O segundo devido ao teor da revelação sobre o consume de uma droga proibida, cocaína, revelado por uma figura pública da praça, Proença de Carvalho e que era amigo íntimo da desdita. O terceiro pela revelação associada a que tal consumo de cocaína atingiria pelo menos o marido notável e também já falecido.
O quarto e por último a indicação dos amigos do peito da desdita e que conviviam com a mesma: Fernanda Câncio, José Sócrates, entre outros, como seja a cabeleireira Marina Cruz que lamenta a revelação acerca do mau hábito da amiga falecida.
O comentário à notícia insere-se por isso já aqui: deverá um jornal revelar assim um pormenor da vida privada de uma figura pública, como seja o abuso no consumo de drogas ilícitas? A dita cabeleireira diz que tal "mancha a imagem de qualquer um", mormente de uma pessoa falecida.

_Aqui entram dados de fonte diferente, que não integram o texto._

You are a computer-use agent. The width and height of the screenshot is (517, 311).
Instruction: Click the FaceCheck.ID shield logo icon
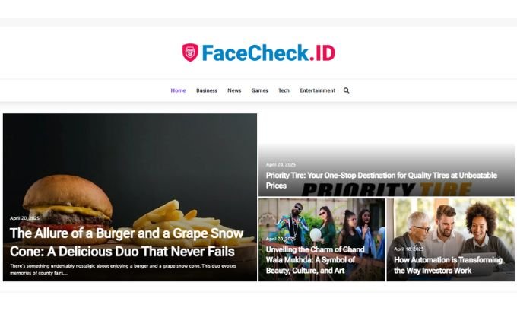190,52
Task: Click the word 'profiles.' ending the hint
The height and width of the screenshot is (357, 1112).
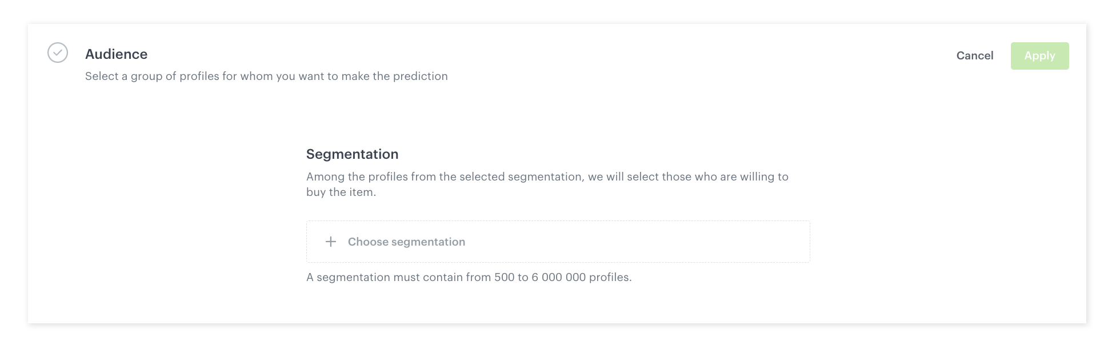Action: point(610,278)
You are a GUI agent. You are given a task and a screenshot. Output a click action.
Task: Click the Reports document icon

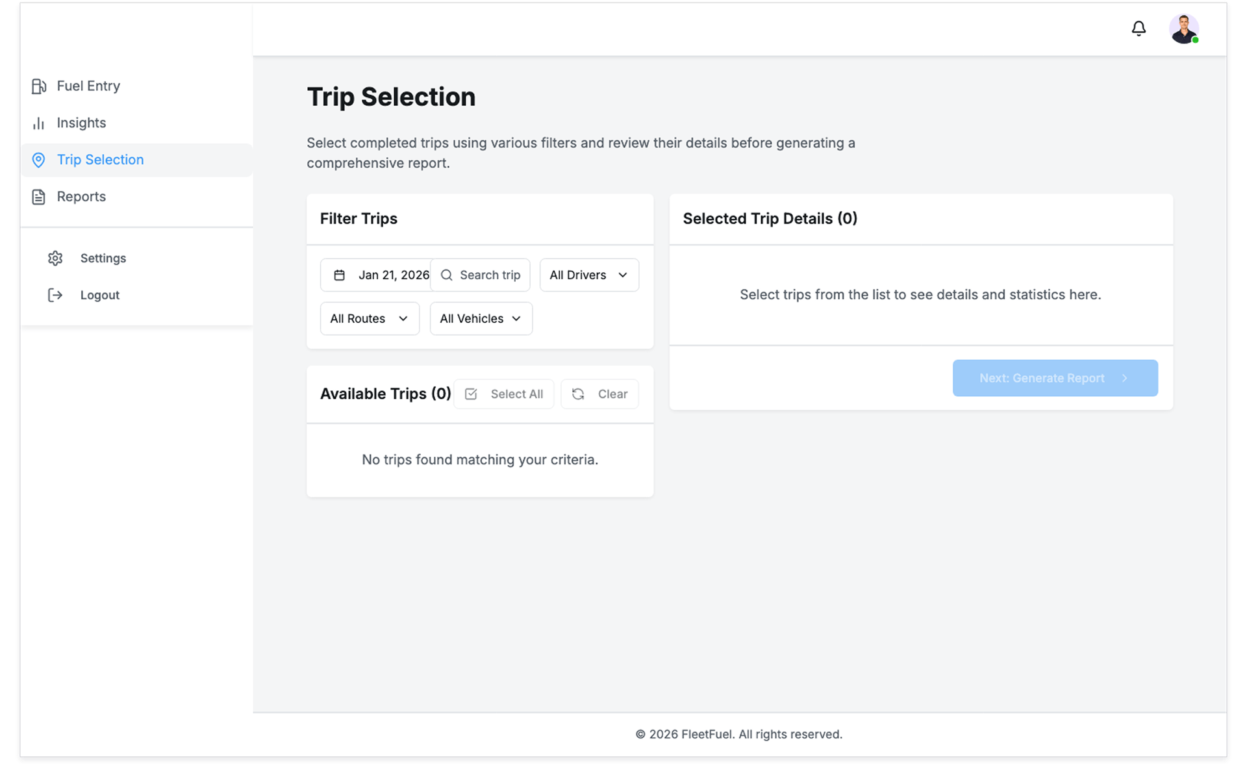(39, 197)
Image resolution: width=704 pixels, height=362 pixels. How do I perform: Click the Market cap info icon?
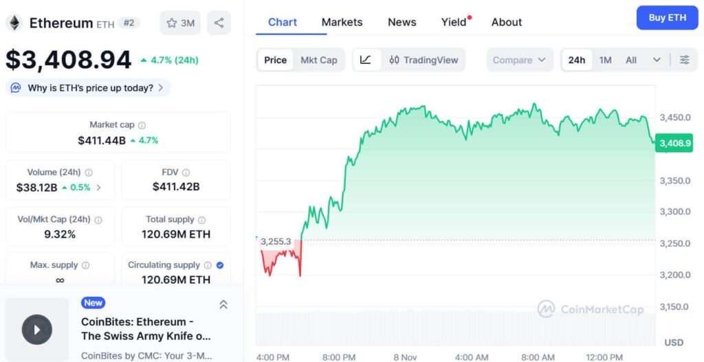pyautogui.click(x=142, y=126)
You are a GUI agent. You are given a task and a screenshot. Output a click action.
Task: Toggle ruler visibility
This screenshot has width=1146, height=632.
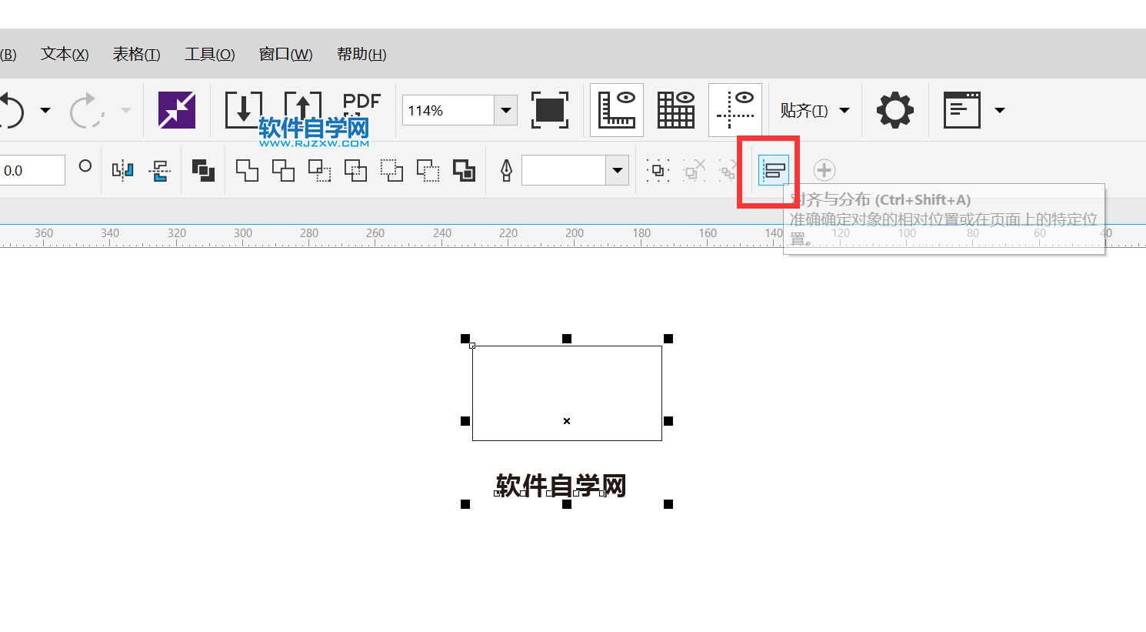pyautogui.click(x=616, y=109)
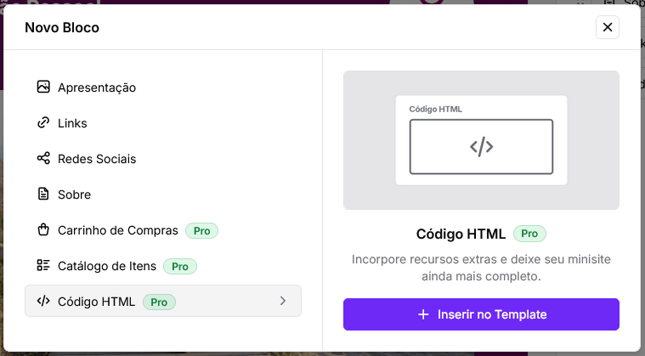Click the Sobre document icon
Viewport: 645px width, 356px height.
point(43,194)
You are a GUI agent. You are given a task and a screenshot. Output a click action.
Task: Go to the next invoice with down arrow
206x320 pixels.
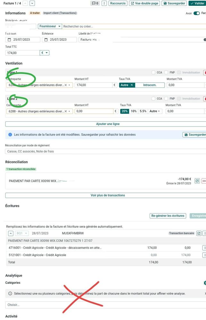coord(32,3)
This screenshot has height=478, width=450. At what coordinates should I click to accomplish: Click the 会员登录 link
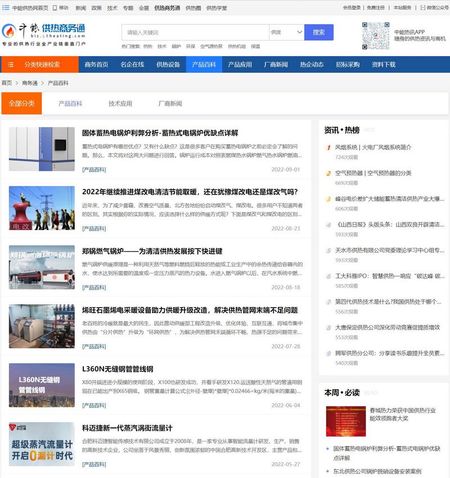352,8
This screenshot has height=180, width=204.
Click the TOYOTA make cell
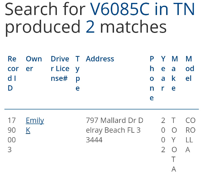(174, 145)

Sendo verdade, a verdade pode libertar e por isso a mancha é muito, mas muito relativa porque pode destinar-se também a permitir uma compreensão da desdita que atingiu a referida jornalista. Não será uma revelação cruel, nesse sentido, mas sim uma explicação bem humana para a tragédia pessoal e que por isso não contém a virtualidade de manchar a imagem.
Por outro lado a questão pode e deve colocar-se noutros termos: deverá um jornal revelar esses vícios privados de figuras públicas que se apresentam como cheias de virtudes e moralmente impolutas?
É esta a questão fulcral do assunto.
Se por acaso uma figura pública de grande relevo nacional, com grande poder de influência na gestão da coisa pública que afecta os demais cidadãos for um viciado em cocaína ou pelo menos um consumidor ocasional mas habitual, deverá um jornal revelar tal coisa, como o fez Proença de Carvalho à autora da biografia?
É essa a questão. Por mim, a resposta é sim, inequivocamente. E esperar pela reacção química. O assunto nesse caso extravasa a simples vida pessoal e privada e passa a ser de interesse público conhecê-lo, ainda que tal não seja relevante em modo penal. O consumo de drogas foi despenalizado há uns anos, transformado em ilícito administrativo punido com coimas, como se fosse uma contravenção estradal.
Porém, o seu efeito imediato na opinião pública, em casos que tais, será inevitavelmente o de "manchar a imagem". E se a mesma já estiver irremediavelmente manchada?